> _DESCRIPTION OF THE TASK_
Answer with only the number of lines below where "will" appears.

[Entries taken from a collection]

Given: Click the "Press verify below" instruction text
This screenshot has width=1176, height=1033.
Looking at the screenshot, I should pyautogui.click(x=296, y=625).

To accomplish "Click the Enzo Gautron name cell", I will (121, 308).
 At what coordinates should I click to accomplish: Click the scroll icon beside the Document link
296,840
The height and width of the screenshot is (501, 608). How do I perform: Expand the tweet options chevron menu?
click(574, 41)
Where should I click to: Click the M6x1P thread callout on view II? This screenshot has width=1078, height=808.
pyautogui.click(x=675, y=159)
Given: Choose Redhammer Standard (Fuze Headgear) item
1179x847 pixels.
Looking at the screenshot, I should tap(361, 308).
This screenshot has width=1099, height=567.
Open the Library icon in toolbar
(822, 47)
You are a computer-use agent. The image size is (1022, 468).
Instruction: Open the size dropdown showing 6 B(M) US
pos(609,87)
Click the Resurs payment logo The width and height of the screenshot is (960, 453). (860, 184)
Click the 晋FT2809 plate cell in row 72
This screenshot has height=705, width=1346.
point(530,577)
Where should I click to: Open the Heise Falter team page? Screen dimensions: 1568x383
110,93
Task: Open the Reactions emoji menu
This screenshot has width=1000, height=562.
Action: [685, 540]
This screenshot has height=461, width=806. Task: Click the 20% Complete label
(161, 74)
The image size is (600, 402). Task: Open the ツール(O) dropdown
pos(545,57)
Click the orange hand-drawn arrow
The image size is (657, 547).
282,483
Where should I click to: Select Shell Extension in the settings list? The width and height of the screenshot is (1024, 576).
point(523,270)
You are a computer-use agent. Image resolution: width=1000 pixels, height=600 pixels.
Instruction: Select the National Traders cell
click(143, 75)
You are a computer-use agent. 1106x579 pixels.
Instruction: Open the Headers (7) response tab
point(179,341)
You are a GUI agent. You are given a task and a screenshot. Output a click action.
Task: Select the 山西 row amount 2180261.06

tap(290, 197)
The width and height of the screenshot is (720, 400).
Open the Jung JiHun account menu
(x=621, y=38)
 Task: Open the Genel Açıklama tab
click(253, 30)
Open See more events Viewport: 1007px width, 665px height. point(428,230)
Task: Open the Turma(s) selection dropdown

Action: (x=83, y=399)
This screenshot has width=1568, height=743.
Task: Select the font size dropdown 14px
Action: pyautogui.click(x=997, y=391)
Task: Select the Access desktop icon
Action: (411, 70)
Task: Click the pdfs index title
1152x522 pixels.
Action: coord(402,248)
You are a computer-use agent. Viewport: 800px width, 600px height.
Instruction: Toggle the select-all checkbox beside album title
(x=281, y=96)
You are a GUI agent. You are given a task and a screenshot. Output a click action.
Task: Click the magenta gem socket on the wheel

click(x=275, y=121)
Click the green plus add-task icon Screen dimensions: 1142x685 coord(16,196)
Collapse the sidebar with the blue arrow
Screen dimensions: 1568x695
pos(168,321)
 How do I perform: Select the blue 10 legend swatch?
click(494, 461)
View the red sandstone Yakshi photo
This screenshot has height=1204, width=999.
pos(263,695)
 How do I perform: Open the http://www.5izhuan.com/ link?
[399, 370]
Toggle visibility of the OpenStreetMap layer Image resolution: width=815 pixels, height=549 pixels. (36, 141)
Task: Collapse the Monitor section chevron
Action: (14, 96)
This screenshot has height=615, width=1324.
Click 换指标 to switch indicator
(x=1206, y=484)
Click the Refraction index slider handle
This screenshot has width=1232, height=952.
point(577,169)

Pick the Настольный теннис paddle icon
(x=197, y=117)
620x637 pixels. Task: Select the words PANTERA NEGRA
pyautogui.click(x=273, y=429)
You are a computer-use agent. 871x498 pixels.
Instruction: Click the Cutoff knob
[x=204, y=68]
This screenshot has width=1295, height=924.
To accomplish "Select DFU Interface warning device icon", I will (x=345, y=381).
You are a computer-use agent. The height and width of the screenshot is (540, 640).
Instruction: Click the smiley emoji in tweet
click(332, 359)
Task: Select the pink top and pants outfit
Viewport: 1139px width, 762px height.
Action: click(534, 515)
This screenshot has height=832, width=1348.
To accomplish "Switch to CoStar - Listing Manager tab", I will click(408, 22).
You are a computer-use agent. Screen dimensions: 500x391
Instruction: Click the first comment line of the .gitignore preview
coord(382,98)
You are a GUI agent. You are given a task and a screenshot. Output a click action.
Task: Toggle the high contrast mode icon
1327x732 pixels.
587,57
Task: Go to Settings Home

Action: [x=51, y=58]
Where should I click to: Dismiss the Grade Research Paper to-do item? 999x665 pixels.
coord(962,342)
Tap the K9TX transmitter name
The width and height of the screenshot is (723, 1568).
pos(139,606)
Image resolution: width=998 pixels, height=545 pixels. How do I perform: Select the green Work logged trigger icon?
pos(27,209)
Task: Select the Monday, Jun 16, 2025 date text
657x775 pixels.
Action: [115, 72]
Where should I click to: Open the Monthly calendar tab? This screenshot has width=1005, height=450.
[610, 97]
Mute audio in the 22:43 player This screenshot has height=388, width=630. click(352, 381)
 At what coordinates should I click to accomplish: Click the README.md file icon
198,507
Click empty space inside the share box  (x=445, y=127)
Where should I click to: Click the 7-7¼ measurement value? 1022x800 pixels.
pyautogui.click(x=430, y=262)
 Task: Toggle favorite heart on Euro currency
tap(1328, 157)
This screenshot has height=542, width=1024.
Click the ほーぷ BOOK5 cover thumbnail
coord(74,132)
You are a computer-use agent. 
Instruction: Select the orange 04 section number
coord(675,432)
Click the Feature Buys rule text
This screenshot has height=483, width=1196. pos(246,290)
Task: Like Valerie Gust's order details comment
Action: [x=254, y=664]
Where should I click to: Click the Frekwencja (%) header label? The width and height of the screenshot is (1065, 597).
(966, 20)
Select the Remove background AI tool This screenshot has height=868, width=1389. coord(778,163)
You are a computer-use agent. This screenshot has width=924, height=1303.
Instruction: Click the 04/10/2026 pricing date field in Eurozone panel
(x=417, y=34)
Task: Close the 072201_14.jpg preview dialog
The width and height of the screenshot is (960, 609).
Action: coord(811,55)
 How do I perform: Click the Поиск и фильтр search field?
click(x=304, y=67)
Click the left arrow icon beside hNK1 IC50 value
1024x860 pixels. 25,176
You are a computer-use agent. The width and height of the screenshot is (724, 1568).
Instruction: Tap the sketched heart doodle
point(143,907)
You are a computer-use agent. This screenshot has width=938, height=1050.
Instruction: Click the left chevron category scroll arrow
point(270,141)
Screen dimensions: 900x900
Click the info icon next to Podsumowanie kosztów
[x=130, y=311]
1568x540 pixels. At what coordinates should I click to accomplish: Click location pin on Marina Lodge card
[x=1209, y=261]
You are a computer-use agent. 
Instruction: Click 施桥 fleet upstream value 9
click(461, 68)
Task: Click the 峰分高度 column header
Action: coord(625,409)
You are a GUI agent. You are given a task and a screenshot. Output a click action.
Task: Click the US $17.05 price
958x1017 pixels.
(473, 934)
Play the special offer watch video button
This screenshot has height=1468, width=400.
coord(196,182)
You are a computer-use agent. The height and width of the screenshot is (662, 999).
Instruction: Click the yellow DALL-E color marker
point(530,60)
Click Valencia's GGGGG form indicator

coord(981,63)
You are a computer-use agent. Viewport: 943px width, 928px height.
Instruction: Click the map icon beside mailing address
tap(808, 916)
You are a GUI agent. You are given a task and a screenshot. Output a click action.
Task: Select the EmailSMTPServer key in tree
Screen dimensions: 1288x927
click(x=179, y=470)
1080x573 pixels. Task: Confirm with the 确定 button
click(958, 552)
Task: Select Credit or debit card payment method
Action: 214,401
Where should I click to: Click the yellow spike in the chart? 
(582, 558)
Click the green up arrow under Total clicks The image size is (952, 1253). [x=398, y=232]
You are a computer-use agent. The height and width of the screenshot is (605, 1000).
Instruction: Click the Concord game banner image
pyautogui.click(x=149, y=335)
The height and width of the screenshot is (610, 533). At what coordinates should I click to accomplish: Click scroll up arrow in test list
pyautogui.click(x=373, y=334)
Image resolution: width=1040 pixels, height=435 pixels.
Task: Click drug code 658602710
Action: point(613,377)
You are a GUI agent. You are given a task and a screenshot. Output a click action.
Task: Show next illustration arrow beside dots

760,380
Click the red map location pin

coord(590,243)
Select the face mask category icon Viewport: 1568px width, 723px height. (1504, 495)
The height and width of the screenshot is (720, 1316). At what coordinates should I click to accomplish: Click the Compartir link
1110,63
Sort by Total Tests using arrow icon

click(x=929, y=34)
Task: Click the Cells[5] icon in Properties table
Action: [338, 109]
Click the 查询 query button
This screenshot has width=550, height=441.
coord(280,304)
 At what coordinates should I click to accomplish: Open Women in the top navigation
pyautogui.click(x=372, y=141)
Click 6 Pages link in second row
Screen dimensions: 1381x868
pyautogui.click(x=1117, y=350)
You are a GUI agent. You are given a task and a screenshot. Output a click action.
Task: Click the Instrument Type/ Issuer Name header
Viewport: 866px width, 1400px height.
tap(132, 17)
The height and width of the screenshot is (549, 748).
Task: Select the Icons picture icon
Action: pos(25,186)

> _SOLUTION_
3